Microsoft is launching a range of new tools for AI developers running their software on Azure. This includes a tool to promptly detect injection attacks, perform risk monitoring and recognize hallucinations in output.
The tools will be available for Azure AI Studio, Microsoft writes. Developers who run their AI software in Azure AI can use them. The company says there is increasing demand for tools that help “balance innovation and risk management.” The new tools for Azure AI Studio should help with this.

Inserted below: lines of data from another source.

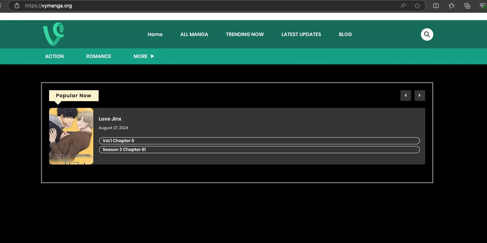Open TRENDING NOW section

pos(245,34)
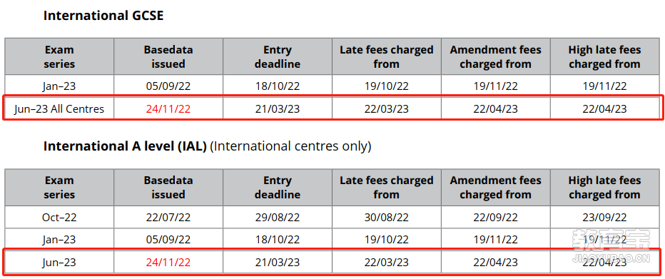Screen dimensions: 665x279
Task: Click GCSE Jun–23 entry deadline 21/03/23
Action: pyautogui.click(x=278, y=109)
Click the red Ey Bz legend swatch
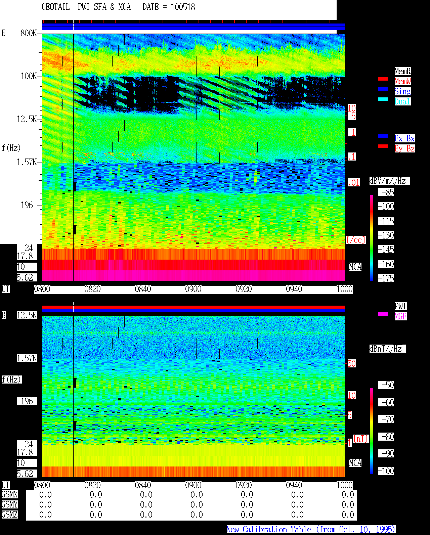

Microsoft releases five such tools. Prompt Shields is a mechanism to detect and stop jailbreaks and other forms of prompt injection attacks. Many users of AI systems try to 'hack' them by pushing the limits of what those tools allow. This can be done, for example, through jailbreaks such as DAN for ChatGPT, but also by seeing how generative AI responds to certain code or by uploading documents. Prompt Shield looks at commonly used methods and common phrases with which this is done, or at methods that are often used in jailbreaking. These methods are then easier to block.
Azure AI Studio also includes detection of hallucinations in the output of generative AI. This is especially dangerous in fields where data, including output, is best kept confidential. When models are hallucinated, such a model can leak data that it is not actually supposed to leak. 'Groundedness Detection' prevents that. There will also be a Risk & Safety Monitoring tool, a kind of platform on which administrators can see the effect of content filters at a glance.
Finally, two tools will be available with which the output of generative AI can be made safer. The Safety Messages System can automatically impose safety conditions on output. Safety Evaluations is intended to detect an application vulnerability to jailbreak attacks, but also to assess content risks.
Not all tools are immediately available. Prompt Shields, Safety Evaluations and Risk & Safety Monitoring is available in preview in Azure AI and Azure OpenAI, but Groundedness Detection and Safety Messages System are coming 'in the future'.